[Stored records]
=-=-=-=-=
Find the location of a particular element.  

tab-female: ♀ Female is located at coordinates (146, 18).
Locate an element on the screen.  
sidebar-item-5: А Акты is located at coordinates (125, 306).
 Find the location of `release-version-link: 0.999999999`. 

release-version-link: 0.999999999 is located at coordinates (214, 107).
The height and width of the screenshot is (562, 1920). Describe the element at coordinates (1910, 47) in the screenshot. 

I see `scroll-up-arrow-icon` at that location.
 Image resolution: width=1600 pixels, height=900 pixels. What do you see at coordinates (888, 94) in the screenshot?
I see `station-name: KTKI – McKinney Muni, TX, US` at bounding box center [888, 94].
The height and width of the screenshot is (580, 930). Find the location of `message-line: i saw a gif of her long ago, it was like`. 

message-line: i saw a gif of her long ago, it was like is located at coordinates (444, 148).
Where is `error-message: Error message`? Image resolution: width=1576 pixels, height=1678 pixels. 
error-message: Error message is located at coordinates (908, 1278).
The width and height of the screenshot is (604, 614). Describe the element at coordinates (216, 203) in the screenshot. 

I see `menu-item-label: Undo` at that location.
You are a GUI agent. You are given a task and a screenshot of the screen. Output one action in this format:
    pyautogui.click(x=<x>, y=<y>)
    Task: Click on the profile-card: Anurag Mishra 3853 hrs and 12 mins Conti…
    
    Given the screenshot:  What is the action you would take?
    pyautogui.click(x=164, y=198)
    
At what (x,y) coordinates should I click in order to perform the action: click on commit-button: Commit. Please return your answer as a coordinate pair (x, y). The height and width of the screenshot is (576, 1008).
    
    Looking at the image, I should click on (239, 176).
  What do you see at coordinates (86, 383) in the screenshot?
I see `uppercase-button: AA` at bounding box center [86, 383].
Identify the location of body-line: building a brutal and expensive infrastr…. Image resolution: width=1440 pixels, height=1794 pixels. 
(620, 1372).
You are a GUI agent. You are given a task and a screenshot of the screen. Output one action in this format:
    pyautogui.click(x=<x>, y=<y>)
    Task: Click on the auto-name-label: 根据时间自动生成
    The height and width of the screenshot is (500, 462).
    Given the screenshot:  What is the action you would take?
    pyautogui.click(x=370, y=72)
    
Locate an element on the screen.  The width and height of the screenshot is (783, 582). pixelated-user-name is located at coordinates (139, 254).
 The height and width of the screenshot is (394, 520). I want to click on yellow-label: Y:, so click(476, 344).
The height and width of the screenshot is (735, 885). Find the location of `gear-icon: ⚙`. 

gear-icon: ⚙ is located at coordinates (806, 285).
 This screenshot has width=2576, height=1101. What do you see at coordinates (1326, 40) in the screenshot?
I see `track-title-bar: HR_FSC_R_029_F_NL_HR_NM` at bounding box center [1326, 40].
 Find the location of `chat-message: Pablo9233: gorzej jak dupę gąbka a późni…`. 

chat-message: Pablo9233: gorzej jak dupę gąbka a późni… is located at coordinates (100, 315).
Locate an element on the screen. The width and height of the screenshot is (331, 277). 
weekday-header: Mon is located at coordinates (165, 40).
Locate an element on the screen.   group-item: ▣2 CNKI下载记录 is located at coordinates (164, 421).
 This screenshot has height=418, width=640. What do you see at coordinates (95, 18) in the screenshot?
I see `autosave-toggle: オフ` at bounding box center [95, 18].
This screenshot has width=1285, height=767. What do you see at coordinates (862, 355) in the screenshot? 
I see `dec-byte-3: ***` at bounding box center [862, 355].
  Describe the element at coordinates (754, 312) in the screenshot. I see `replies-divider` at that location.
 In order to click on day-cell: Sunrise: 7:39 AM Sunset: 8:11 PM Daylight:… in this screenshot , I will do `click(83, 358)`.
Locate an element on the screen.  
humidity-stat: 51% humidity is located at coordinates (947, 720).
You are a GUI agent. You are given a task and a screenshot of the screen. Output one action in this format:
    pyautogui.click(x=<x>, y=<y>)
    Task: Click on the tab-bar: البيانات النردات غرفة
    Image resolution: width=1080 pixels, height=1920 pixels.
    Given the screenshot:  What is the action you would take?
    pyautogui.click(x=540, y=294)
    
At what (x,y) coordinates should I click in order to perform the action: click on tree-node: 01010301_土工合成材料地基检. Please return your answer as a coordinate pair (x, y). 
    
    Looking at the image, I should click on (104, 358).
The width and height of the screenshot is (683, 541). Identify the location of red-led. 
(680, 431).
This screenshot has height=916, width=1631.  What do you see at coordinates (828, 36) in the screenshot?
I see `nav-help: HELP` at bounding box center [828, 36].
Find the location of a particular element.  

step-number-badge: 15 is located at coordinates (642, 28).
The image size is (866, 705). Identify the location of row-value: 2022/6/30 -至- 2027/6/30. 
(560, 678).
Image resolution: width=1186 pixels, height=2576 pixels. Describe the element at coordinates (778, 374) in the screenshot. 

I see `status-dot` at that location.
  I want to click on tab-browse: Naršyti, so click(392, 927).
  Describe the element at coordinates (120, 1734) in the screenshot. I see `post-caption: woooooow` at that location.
=-=-=-=-=
▸ **Goal of the exercise**
Number the stored records above as a list, one entry per line, and drop the blank lines.

▸ **Answer section**
1. Find the location of a particular element.  
2. tab-female: ♀ Female is located at coordinates (146, 18).
3. Locate an element on the screen.  
4. sidebar-item-5: А Акты is located at coordinates (125, 306).
5.  Find the location of `release-version-link: 0.999999999`. 
6. release-version-link: 0.999999999 is located at coordinates (214, 107).
7. The height and width of the screenshot is (562, 1920). Describe the element at coordinates (1910, 47) in the screenshot. 
8. I see `scroll-up-arrow-icon` at that location.
9.  Image resolution: width=1600 pixels, height=900 pixels. What do you see at coordinates (888, 94) in the screenshot?
10. I see `station-name: KTKI – McKinney Muni, TX, US` at bounding box center [888, 94].
11. The height and width of the screenshot is (580, 930). Find the location of `message-line: i saw a gif of her long ago, it was like`. 
12. message-line: i saw a gif of her long ago, it was like is located at coordinates (444, 148).
13. Where is `error-message: Error message`? Image resolution: width=1576 pixels, height=1678 pixels. 
14. error-message: Error message is located at coordinates (908, 1278).
15. The width and height of the screenshot is (604, 614). Describe the element at coordinates (216, 203) in the screenshot. 
16. I see `menu-item-label: Undo` at that location.
17. You are a GUI agent. You are given a task and a screenshot of the screen. Output one action in this format:
18.     pyautogui.click(x=<x>, y=<y>)
19.     Task: Click on the profile-card: Anurag Mishra 3853 hrs and 12 mins Conti…
20.     Given the screenshot:  What is the action you would take?
21.     pyautogui.click(x=164, y=198)
22. At what (x,y) coordinates should I click in order to perform the action: click on commit-button: Commit. Please return your answer as a coordinate pair (x, y). The height and width of the screenshot is (576, 1008).
23.     Looking at the image, I should click on (239, 176).
24.   What do you see at coordinates (86, 383) in the screenshot?
25. I see `uppercase-button: AA` at bounding box center [86, 383].
26. Identify the location of body-line: building a brutal and expensive infrastr…. Image resolution: width=1440 pixels, height=1794 pixels. 
27. (620, 1372).
28. You are a GUI agent. You are given a task and a screenshot of the screen. Output one action in this format:
29.     pyautogui.click(x=<x>, y=<y>)
30.     Task: Click on the auto-name-label: 根据时间自动生成
31.     The height and width of the screenshot is (500, 462).
32.     Given the screenshot:  What is the action you would take?
33.     pyautogui.click(x=370, y=72)
34. Locate an element on the screen.  The width and height of the screenshot is (783, 582). pixelated-user-name is located at coordinates (139, 254).
35.  The height and width of the screenshot is (394, 520). I want to click on yellow-label: Y:, so click(476, 344).
36. The height and width of the screenshot is (735, 885). Find the location of `gear-icon: ⚙`. 
37. gear-icon: ⚙ is located at coordinates (806, 285).
38.  This screenshot has width=2576, height=1101. What do you see at coordinates (1326, 40) in the screenshot?
39. I see `track-title-bar: HR_FSC_R_029_F_NL_HR_NM` at bounding box center [1326, 40].
40.  Find the location of `chat-message: Pablo9233: gorzej jak dupę gąbka a późni…`. 
41. chat-message: Pablo9233: gorzej jak dupę gąbka a późni… is located at coordinates (100, 315).
42. Locate an element on the screen. The width and height of the screenshot is (331, 277). 
43. weekday-header: Mon is located at coordinates (165, 40).
44. Locate an element on the screen.   group-item: ▣2 CNKI下载记录 is located at coordinates (164, 421).
45.  This screenshot has height=418, width=640. What do you see at coordinates (95, 18) in the screenshot?
46. I see `autosave-toggle: オフ` at bounding box center [95, 18].
47. This screenshot has width=1285, height=767. What do you see at coordinates (862, 355) in the screenshot? 
48. I see `dec-byte-3: ***` at bounding box center [862, 355].
49.   Describe the element at coordinates (754, 312) in the screenshot. I see `replies-divider` at that location.
50.  In order to click on day-cell: Sunrise: 7:39 AM Sunset: 8:11 PM Daylight:… in this screenshot , I will do `click(83, 358)`.
51. Locate an element on the screen.  
52. humidity-stat: 51% humidity is located at coordinates (947, 720).
53. You are a GUI agent. You are given a task and a screenshot of the screen. Output one action in this format:
54.     pyautogui.click(x=<x>, y=<y>)
55.     Task: Click on the tab-bar: البيانات النردات غرفة
56.     Image resolution: width=1080 pixels, height=1920 pixels.
57.     Given the screenshot:  What is the action you would take?
58.     pyautogui.click(x=540, y=294)
59. At what (x,y) coordinates should I click in order to perform the action: click on tree-node: 01010301_土工合成材料地基检. Please return your answer as a coordinate pair (x, y). 
60.     Looking at the image, I should click on (104, 358).
61. The width and height of the screenshot is (683, 541). Identify the location of red-led. 
62. (680, 431).
63. This screenshot has height=916, width=1631.  What do you see at coordinates (828, 36) in the screenshot?
64. I see `nav-help: HELP` at bounding box center [828, 36].
65. Find the location of a particular element.  
66. step-number-badge: 15 is located at coordinates (642, 28).
67. The image size is (866, 705). Identify the location of row-value: 2022/6/30 -至- 2027/6/30. 
68. (560, 678).
69. Image resolution: width=1186 pixels, height=2576 pixels. Describe the element at coordinates (778, 374) in the screenshot. 
70. I see `status-dot` at that location.
71.   I want to click on tab-browse: Naršyti, so click(392, 927).
72.   Describe the element at coordinates (120, 1734) in the screenshot. I see `post-caption: woooooow` at that location.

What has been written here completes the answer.